* Provided records *
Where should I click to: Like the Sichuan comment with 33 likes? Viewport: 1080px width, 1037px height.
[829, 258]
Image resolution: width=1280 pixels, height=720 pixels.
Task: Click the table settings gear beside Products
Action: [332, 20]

* How to complete this task *
All of the entries above should be transcribed exactly, line for line.

* Solution to the exercise *
Where should I click to: Like the Sichuan comment with 33 likes? Viewport: 1080px width, 1037px height.
[829, 258]
Image resolution: width=1280 pixels, height=720 pixels.
Task: Click the table settings gear beside Products
Action: [332, 20]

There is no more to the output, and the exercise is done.